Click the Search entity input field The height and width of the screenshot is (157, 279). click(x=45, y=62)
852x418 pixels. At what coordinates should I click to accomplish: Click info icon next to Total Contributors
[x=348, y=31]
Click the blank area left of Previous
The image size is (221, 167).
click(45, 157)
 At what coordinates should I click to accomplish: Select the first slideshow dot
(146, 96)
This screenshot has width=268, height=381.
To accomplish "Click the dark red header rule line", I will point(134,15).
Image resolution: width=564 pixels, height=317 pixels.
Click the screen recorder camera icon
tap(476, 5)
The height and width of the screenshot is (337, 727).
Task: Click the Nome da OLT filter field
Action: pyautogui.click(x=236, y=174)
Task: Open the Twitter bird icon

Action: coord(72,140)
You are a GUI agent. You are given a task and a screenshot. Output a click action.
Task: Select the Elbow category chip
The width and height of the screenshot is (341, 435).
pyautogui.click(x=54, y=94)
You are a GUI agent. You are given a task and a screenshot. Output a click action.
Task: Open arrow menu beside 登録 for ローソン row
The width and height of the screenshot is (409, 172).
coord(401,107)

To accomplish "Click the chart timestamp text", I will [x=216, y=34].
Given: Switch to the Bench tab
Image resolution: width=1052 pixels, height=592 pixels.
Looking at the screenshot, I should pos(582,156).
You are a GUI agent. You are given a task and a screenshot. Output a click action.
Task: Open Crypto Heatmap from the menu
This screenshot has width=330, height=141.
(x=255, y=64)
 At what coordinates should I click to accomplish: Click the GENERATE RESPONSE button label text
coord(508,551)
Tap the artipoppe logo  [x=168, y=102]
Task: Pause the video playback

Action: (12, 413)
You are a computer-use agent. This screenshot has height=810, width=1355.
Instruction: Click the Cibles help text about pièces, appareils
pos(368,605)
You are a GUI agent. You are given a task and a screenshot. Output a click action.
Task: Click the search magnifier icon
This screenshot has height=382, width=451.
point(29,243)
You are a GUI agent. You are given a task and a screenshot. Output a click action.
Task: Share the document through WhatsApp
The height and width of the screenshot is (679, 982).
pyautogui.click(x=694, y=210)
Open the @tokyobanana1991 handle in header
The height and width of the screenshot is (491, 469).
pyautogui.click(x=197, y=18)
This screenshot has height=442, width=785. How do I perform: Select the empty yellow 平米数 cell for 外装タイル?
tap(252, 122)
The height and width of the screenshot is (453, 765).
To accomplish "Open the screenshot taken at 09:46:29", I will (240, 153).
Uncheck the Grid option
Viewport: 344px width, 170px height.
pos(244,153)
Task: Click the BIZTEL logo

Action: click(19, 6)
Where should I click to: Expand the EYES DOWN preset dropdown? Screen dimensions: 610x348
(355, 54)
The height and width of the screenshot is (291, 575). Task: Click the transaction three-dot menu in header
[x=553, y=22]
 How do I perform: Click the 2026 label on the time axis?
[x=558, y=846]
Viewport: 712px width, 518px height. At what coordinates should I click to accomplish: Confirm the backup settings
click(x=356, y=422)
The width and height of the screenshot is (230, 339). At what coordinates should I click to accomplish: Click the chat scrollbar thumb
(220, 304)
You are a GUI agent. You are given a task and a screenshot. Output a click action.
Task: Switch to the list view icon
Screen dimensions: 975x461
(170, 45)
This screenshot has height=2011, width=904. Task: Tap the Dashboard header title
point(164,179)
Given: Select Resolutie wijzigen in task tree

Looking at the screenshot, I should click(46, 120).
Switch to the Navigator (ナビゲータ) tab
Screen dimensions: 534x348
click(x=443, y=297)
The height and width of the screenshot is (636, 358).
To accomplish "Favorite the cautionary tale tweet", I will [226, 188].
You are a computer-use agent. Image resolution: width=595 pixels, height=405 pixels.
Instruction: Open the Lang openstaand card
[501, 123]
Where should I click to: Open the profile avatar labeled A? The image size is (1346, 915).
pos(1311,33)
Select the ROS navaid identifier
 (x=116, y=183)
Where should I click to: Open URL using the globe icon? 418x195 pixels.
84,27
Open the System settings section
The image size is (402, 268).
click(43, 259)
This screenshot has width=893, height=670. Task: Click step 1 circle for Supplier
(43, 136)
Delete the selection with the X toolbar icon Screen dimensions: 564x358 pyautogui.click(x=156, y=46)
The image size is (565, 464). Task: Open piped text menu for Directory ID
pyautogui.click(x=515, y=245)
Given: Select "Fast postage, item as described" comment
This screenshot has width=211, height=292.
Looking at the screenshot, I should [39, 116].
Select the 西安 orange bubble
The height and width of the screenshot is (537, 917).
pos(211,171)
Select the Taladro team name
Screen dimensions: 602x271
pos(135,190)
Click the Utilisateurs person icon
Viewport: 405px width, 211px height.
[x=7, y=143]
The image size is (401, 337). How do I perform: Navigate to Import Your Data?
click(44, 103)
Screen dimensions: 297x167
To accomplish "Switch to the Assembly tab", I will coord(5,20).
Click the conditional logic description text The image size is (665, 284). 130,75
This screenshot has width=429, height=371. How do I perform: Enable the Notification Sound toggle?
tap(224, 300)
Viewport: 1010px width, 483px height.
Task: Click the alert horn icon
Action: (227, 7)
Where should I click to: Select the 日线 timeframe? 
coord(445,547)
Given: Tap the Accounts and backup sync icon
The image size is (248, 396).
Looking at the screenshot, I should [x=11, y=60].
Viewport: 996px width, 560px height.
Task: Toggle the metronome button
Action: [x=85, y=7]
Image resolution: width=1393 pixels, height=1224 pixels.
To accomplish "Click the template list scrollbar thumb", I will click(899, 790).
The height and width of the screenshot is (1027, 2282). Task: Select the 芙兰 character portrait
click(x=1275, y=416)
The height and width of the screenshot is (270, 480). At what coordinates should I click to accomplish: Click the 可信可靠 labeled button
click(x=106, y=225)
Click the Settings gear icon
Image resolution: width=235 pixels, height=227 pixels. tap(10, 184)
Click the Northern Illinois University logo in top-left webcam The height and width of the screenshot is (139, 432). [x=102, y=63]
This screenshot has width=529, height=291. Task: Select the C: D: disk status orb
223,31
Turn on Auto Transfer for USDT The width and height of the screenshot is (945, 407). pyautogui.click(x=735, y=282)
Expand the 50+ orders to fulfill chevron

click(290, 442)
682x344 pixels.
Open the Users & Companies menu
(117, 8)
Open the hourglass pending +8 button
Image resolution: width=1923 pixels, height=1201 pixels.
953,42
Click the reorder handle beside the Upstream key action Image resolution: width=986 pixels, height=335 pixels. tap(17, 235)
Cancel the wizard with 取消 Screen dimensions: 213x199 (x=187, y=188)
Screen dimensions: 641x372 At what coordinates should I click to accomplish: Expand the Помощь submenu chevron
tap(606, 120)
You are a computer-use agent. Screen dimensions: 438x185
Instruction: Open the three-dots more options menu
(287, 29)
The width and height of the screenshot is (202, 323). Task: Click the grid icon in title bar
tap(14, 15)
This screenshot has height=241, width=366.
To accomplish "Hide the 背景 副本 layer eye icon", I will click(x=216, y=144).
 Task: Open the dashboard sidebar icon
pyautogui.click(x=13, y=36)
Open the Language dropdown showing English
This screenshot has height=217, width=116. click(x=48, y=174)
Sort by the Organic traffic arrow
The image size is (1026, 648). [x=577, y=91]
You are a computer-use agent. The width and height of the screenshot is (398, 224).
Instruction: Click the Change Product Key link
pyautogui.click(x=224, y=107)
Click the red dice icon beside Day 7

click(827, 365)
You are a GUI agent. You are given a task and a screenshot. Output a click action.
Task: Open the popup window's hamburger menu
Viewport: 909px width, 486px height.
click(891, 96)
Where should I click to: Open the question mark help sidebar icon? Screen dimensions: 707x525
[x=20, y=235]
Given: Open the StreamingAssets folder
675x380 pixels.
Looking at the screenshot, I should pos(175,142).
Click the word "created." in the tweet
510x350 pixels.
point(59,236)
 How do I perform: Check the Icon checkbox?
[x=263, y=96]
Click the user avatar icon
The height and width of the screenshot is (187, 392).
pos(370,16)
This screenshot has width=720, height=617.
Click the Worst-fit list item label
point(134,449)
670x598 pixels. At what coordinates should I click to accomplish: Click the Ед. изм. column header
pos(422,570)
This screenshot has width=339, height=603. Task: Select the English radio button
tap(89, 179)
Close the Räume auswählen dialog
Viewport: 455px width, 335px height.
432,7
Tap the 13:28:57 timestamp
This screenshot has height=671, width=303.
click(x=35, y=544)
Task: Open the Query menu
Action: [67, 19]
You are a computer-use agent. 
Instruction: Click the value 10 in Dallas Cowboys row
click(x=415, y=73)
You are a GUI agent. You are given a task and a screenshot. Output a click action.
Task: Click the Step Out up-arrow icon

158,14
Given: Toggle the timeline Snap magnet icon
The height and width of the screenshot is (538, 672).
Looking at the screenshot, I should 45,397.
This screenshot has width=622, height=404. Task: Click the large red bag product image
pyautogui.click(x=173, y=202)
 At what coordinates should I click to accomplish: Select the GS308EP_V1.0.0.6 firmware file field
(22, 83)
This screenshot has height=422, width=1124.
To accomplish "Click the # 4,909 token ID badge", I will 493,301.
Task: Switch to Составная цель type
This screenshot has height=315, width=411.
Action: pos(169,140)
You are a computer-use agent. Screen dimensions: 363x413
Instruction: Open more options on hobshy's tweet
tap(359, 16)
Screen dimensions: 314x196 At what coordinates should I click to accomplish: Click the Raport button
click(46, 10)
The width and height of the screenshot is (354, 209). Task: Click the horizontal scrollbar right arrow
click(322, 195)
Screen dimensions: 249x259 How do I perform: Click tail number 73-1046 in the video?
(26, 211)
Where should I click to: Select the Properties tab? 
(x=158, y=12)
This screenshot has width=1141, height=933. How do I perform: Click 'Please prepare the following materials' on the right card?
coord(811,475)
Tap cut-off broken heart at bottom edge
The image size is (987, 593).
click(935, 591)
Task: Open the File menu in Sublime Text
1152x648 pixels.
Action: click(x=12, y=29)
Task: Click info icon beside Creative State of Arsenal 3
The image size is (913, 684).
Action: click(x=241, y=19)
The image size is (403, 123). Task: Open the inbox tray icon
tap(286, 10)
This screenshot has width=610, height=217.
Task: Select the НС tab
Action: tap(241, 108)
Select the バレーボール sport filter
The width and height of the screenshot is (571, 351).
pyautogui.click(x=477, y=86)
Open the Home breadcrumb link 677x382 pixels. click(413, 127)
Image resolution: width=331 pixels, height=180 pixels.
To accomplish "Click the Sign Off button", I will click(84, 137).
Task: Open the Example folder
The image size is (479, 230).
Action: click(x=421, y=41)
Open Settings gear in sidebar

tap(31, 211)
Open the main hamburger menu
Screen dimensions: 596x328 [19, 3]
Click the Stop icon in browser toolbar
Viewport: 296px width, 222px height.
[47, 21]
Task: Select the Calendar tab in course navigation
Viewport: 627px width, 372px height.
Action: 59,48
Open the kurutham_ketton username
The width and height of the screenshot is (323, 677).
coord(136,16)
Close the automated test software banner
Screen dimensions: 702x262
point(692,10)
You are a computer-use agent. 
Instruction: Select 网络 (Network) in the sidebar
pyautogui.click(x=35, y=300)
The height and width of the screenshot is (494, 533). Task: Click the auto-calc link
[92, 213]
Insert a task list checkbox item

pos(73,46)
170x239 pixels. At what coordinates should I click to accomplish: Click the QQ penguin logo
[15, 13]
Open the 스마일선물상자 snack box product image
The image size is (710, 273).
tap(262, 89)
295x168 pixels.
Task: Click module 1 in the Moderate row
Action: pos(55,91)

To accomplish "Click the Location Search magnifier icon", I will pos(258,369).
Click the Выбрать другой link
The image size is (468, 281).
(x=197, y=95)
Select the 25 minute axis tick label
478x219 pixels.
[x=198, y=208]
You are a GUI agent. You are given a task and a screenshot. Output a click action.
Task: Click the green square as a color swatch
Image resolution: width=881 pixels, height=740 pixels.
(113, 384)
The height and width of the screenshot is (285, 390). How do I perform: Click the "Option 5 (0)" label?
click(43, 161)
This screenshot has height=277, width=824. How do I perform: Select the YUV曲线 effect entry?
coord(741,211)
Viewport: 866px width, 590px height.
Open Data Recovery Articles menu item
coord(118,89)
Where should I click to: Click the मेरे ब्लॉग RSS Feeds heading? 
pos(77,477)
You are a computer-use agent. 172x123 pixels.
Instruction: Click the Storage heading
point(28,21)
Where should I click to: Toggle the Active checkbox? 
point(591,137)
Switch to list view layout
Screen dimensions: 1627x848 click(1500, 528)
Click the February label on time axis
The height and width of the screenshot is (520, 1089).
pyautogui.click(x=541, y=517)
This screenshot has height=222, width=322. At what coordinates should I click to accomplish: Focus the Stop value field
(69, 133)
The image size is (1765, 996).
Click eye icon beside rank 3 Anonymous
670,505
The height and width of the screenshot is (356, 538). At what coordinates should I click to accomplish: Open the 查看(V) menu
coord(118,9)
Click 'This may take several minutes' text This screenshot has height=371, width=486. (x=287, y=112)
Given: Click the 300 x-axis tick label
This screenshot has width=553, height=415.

____________

■ Task statement ■
In the material above, the line with "Image resolution: width=881" marks the start. Print it and every line after it through the last, exactly.

■ Result for this exercise ■
Image resolution: width=881 pixels, height=740 pixels.
(113, 384)
The height and width of the screenshot is (285, 390). How do I perform: Click the "Option 5 (0)" label?
click(43, 161)
This screenshot has height=277, width=824. How do I perform: Select the YUV曲线 effect entry?
coord(741,211)
Viewport: 866px width, 590px height.
Open Data Recovery Articles menu item
coord(118,89)
Where should I click to: Click the मेरे ब्लॉग RSS Feeds heading? 
pos(77,477)
You are a computer-use agent. 172x123 pixels.
Instruction: Click the Storage heading
point(28,21)
Where should I click to: Toggle the Active checkbox? 
point(591,137)
Switch to list view layout
Screen dimensions: 1627x848 click(1500, 528)
Click the February label on time axis
The height and width of the screenshot is (520, 1089).
pyautogui.click(x=541, y=517)
This screenshot has height=222, width=322. At what coordinates should I click to accomplish: Focus the Stop value field
(69, 133)
The image size is (1765, 996).
Click eye icon beside rank 3 Anonymous
670,505
The height and width of the screenshot is (356, 538). At what coordinates should I click to accomplish: Open the 查看(V) menu
coord(118,9)
Click 'This may take several minutes' text This screenshot has height=371, width=486. (x=287, y=112)
Given: Click the 300 x-axis tick label
This screenshot has width=553, height=415.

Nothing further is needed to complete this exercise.